The third reaction I can have to a piece of work is when I have no idea where the writer is taking me—and I’m fine with that. I can tell from the way it is unfolding on the page that even if I can give useful advice, it’s going to be good before I give that advice. Plus, that writer usually takes my counsel and turns it into something better than I was suggesting anyway.

In other words, I can tell within the first few pages of a submission whether I trust a writer. I’m guessing that’s also exactly how Schmitz feels about her favorite signings.

Establish Your Voice

One of the best ways to establish a reader’s trust is to quickly and firmly establish your voice. It doesn’t matter if your first pages also set up the main character or the location or the time period or anything else. What matters is that those pages also sound exactly how you want the world to hear you.
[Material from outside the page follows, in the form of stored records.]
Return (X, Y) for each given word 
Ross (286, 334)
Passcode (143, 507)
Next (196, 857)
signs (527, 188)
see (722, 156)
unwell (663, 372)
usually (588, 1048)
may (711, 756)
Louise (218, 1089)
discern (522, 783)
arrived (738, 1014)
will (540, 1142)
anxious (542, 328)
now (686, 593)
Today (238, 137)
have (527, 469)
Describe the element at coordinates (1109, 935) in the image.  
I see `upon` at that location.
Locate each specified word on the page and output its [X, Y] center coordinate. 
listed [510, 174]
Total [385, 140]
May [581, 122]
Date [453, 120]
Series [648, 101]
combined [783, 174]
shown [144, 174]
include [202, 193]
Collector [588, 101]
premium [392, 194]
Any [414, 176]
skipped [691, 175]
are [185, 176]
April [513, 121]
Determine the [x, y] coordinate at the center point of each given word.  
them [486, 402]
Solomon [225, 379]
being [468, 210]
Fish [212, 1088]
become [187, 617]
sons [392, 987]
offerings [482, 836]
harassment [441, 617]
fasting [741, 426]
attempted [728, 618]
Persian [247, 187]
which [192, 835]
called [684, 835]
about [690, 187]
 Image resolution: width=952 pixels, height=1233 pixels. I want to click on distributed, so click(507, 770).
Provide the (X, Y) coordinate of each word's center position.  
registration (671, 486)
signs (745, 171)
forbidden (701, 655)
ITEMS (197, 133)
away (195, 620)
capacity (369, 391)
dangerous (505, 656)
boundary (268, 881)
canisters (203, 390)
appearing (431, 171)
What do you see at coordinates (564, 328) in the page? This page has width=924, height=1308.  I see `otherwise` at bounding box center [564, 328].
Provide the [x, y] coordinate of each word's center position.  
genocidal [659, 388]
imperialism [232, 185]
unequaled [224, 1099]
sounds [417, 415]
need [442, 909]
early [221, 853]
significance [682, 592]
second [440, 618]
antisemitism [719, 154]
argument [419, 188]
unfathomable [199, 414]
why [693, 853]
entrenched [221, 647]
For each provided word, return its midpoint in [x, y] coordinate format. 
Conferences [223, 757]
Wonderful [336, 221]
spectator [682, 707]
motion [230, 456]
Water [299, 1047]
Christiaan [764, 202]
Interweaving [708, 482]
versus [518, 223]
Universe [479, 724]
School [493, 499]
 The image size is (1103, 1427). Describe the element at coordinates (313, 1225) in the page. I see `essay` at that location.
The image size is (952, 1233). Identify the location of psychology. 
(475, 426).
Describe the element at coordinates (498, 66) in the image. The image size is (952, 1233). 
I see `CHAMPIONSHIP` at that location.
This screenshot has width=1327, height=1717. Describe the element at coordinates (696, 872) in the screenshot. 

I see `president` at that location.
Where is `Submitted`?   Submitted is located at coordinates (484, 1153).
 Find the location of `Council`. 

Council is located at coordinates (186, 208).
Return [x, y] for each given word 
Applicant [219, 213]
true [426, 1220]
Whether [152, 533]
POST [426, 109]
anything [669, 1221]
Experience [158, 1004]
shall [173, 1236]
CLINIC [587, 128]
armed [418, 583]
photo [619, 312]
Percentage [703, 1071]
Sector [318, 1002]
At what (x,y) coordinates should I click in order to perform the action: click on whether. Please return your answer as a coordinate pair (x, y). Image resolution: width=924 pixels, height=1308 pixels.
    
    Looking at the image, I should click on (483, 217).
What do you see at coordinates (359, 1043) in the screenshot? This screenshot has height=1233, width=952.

I read so many manuscripts that open with a brief overview of what the main character has been up to for the past five years. Oh my god, why? You just grabbed your readers by the lapel, you have their attention, and you start reading them a resume? I also read a lot of nonfiction proposals that start with a description of how much the world needs a book like this one. Sure, that should be in there, but by the end of the first few paragraphs I want to know you as a writer.

In both cases, what comes across is the writer’s eagerness to declare the work’s importance, not the actual importance of the work. Instead, make your opening riveting—make your unique voice as a writer shine through—and you’ll be surprised where readers will follow you.